▶ [SOURCE DATA]:
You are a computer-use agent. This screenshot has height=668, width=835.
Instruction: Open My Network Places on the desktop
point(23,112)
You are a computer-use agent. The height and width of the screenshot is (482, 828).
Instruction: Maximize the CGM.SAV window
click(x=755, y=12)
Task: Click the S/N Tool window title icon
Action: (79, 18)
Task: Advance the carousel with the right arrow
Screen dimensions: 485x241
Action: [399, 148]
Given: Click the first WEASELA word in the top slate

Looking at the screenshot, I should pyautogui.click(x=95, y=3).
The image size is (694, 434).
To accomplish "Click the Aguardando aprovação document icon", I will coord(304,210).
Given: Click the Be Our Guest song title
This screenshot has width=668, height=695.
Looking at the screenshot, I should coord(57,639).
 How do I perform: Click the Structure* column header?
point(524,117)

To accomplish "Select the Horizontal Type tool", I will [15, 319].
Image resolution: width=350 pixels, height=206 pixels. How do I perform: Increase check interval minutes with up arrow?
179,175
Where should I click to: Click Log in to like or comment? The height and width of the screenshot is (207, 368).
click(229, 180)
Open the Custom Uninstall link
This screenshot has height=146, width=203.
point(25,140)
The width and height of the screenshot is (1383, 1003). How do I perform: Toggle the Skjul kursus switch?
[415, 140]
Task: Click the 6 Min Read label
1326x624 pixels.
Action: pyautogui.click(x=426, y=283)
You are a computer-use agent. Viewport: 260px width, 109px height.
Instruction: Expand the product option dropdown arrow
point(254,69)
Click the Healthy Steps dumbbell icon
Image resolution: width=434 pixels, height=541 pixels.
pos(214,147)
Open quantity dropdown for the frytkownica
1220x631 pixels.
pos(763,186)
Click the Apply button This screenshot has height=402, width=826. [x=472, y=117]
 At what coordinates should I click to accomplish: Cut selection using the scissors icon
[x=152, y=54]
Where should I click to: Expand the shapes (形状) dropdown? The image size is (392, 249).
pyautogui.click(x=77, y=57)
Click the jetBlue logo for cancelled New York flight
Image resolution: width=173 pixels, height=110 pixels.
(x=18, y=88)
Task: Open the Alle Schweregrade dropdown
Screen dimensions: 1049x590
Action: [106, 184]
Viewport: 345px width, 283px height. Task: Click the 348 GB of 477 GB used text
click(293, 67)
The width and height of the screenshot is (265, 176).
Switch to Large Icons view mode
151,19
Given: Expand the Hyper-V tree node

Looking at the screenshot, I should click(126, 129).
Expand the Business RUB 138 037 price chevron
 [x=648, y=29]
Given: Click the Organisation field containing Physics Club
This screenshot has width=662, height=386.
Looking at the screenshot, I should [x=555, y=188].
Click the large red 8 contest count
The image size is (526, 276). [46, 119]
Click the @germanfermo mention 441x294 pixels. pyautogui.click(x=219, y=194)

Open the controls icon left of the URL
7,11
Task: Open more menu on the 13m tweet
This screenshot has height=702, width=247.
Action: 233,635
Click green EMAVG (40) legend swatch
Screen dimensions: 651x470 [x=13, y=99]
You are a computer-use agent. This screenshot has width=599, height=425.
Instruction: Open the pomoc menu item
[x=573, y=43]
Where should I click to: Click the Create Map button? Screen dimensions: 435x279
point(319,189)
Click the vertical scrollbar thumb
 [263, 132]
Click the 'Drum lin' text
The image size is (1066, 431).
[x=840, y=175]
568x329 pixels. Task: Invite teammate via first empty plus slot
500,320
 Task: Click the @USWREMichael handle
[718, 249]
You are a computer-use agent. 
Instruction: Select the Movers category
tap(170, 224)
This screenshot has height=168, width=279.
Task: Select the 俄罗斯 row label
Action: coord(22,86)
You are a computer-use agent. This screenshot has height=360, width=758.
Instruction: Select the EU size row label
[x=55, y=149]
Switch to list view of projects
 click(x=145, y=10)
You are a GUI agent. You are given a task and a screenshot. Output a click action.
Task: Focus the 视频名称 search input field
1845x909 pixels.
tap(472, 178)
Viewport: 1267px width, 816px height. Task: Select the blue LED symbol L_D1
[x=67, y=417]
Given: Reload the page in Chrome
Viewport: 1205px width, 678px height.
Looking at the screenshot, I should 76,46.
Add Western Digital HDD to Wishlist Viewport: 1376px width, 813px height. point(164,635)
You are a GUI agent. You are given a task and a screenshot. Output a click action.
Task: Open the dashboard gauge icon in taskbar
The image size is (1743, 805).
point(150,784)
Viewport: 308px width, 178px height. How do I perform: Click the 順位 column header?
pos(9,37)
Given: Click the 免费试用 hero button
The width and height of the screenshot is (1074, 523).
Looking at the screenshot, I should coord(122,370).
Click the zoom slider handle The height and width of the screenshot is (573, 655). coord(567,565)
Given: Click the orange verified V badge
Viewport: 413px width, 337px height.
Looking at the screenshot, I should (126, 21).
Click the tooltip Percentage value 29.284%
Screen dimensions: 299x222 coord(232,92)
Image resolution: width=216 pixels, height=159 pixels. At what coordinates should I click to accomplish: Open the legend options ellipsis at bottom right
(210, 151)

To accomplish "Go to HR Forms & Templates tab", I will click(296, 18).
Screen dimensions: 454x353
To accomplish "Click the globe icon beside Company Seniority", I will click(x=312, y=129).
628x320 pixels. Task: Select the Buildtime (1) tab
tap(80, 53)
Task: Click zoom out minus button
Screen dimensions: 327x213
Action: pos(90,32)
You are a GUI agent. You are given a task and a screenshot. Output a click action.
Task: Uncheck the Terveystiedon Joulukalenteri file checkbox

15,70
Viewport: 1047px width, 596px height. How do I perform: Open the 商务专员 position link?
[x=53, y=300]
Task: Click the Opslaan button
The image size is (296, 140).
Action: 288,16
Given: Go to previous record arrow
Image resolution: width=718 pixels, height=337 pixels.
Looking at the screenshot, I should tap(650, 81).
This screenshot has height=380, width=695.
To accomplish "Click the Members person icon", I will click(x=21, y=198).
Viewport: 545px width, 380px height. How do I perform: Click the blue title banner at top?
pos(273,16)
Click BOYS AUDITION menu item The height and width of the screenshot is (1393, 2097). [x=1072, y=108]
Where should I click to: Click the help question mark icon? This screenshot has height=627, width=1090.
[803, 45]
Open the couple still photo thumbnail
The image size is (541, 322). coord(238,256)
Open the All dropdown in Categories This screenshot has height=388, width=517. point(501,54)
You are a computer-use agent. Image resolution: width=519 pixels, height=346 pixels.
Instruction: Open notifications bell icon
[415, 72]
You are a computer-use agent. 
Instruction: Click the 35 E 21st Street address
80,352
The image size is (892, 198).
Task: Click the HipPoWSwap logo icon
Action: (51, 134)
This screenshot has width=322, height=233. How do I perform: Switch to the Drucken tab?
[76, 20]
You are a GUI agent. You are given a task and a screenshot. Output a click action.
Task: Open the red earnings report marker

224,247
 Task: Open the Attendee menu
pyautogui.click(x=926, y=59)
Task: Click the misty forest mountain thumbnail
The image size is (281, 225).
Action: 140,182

▶ [YOUR TASK]: Print all the data exactly as shown above.

▶ [SOLUTION]:
You are a computer-use agent. This screenshot has height=668, width=835.
Instruction: Open My Network Places on the desktop
point(23,112)
You are a computer-use agent. The height and width of the screenshot is (482, 828).
Instruction: Maximize the CGM.SAV window
click(x=755, y=12)
Task: Click the S/N Tool window title icon
Action: (79, 18)
Task: Advance the carousel with the right arrow
Screen dimensions: 485x241
Action: [399, 148]
Given: Click the first WEASELA word in the top slate

Looking at the screenshot, I should pyautogui.click(x=95, y=3).
The image size is (694, 434).
To accomplish "Click the Aguardando aprovação document icon", I will coord(304,210).
Given: Click the Be Our Guest song title
This screenshot has width=668, height=695.
Looking at the screenshot, I should coord(57,639).
 How do I perform: Click the Structure* column header?
point(524,117)

To accomplish "Select the Horizontal Type tool", I will [15, 319].
Image resolution: width=350 pixels, height=206 pixels. How do I perform: Increase check interval minutes with up arrow?
179,175
Where should I click to: Click Log in to like or comment? The height and width of the screenshot is (207, 368).
click(229, 180)
Open the Custom Uninstall link
This screenshot has height=146, width=203.
point(25,140)
The width and height of the screenshot is (1383, 1003). How do I perform: Toggle the Skjul kursus switch?
[415, 140]
Task: Click the 6 Min Read label
1326x624 pixels.
Action: pyautogui.click(x=426, y=283)
You are a computer-use agent. Viewport: 260px width, 109px height.
Instruction: Expand the product option dropdown arrow
point(254,69)
Click the Healthy Steps dumbbell icon
Image resolution: width=434 pixels, height=541 pixels.
pos(214,147)
Open quantity dropdown for the frytkownica
1220x631 pixels.
pos(763,186)
Click the Apply button This screenshot has height=402, width=826. [x=472, y=117]
 At what coordinates should I click to accomplish: Cut selection using the scissors icon
[x=152, y=54]
Where should I click to: Expand the shapes (形状) dropdown? The image size is (392, 249).
pyautogui.click(x=77, y=57)
Click the jetBlue logo for cancelled New York flight
Image resolution: width=173 pixels, height=110 pixels.
(x=18, y=88)
Task: Open the Alle Schweregrade dropdown
Screen dimensions: 1049x590
Action: [106, 184]
Viewport: 345px width, 283px height. Task: Click the 348 GB of 477 GB used text
click(293, 67)
The width and height of the screenshot is (265, 176).
Switch to Large Icons view mode
151,19
Given: Expand the Hyper-V tree node

Looking at the screenshot, I should click(126, 129).
Expand the Business RUB 138 037 price chevron
 [x=648, y=29]
Given: Click the Organisation field containing Physics Club
This screenshot has width=662, height=386.
Looking at the screenshot, I should [x=555, y=188].
Click the large red 8 contest count
The image size is (526, 276). [46, 119]
Click the @germanfermo mention 441x294 pixels. pyautogui.click(x=219, y=194)

Open the controls icon left of the URL
7,11
Task: Open more menu on the 13m tweet
This screenshot has height=702, width=247.
Action: 233,635
Click green EMAVG (40) legend swatch
Screen dimensions: 651x470 [x=13, y=99]
You are a computer-use agent. This screenshot has width=599, height=425.
Instruction: Open the pomoc menu item
[x=573, y=43]
Where should I click to: Click the Create Map button? Screen dimensions: 435x279
point(319,189)
Click the vertical scrollbar thumb
 [263, 132]
Click the 'Drum lin' text
The image size is (1066, 431).
[x=840, y=175]
568x329 pixels. Task: Invite teammate via first empty plus slot
500,320
 Task: Click the @USWREMichael handle
[718, 249]
You are a computer-use agent. 
Instruction: Select the Movers category
tap(170, 224)
This screenshot has height=168, width=279.
Task: Select the 俄罗斯 row label
Action: coord(22,86)
You are a computer-use agent. This screenshot has height=360, width=758.
Instruction: Select the EU size row label
[x=55, y=149]
Switch to list view of projects
 click(x=145, y=10)
You are a GUI agent. You are given a task and a screenshot. Output a click action.
Task: Focus the 视频名称 search input field
1845x909 pixels.
tap(472, 178)
Viewport: 1267px width, 816px height. Task: Select the blue LED symbol L_D1
[x=67, y=417]
Given: Reload the page in Chrome
Viewport: 1205px width, 678px height.
Looking at the screenshot, I should 76,46.
Add Western Digital HDD to Wishlist Viewport: 1376px width, 813px height. point(164,635)
You are a GUI agent. You are given a task and a screenshot. Output a click action.
Task: Open the dashboard gauge icon in taskbar
The image size is (1743, 805).
point(150,784)
Viewport: 308px width, 178px height. How do I perform: Click the 順位 column header?
pos(9,37)
Given: Click the 免费试用 hero button
The width and height of the screenshot is (1074, 523).
Looking at the screenshot, I should coord(122,370).
Click the zoom slider handle The height and width of the screenshot is (573, 655). coord(567,565)
Given: Click the orange verified V badge
Viewport: 413px width, 337px height.
Looking at the screenshot, I should (126, 21).
Click the tooltip Percentage value 29.284%
Screen dimensions: 299x222 coord(232,92)
Image resolution: width=216 pixels, height=159 pixels. At what coordinates should I click to accomplish: Open the legend options ellipsis at bottom right
(210, 151)

To accomplish "Go to HR Forms & Templates tab", I will click(296, 18).
Screen dimensions: 454x353
To accomplish "Click the globe icon beside Company Seniority", I will click(x=312, y=129).
628x320 pixels. Task: Select the Buildtime (1) tab
tap(80, 53)
Task: Click zoom out minus button
Screen dimensions: 327x213
Action: pos(90,32)
You are a GUI agent. You are given a task and a screenshot. Output a click action.
Task: Uncheck the Terveystiedon Joulukalenteri file checkbox

15,70
Viewport: 1047px width, 596px height. How do I perform: Open the 商务专员 position link?
[x=53, y=300]
Task: Click the Opslaan button
The image size is (296, 140).
Action: 288,16
Given: Go to previous record arrow
Image resolution: width=718 pixels, height=337 pixels.
Looking at the screenshot, I should tap(650, 81).
This screenshot has height=380, width=695.
To accomplish "Click the Members person icon", I will click(x=21, y=198).
Viewport: 545px width, 380px height. How do I perform: Click the blue title banner at top?
pos(273,16)
Click BOYS AUDITION menu item The height and width of the screenshot is (1393, 2097). [x=1072, y=108]
Where should I click to: Click the help question mark icon? This screenshot has height=627, width=1090.
[803, 45]
Open the couple still photo thumbnail
The image size is (541, 322). coord(238,256)
Open the All dropdown in Categories This screenshot has height=388, width=517. point(501,54)
You are a computer-use agent. Image resolution: width=519 pixels, height=346 pixels.
Instruction: Open notifications bell icon
[415, 72]
You are a computer-use agent. 
Instruction: Click the 35 E 21st Street address
80,352
The image size is (892, 198).
Task: Click the HipPoWSwap logo icon
Action: (51, 134)
This screenshot has width=322, height=233. How do I perform: Switch to the Drucken tab?
[76, 20]
You are a GUI agent. You are given a task and a screenshot. Output a click action.
Task: Open the red earnings report marker

224,247
 Task: Open the Attendee menu
pyautogui.click(x=926, y=59)
Task: Click the misty forest mountain thumbnail
The image size is (281, 225).
Action: 140,182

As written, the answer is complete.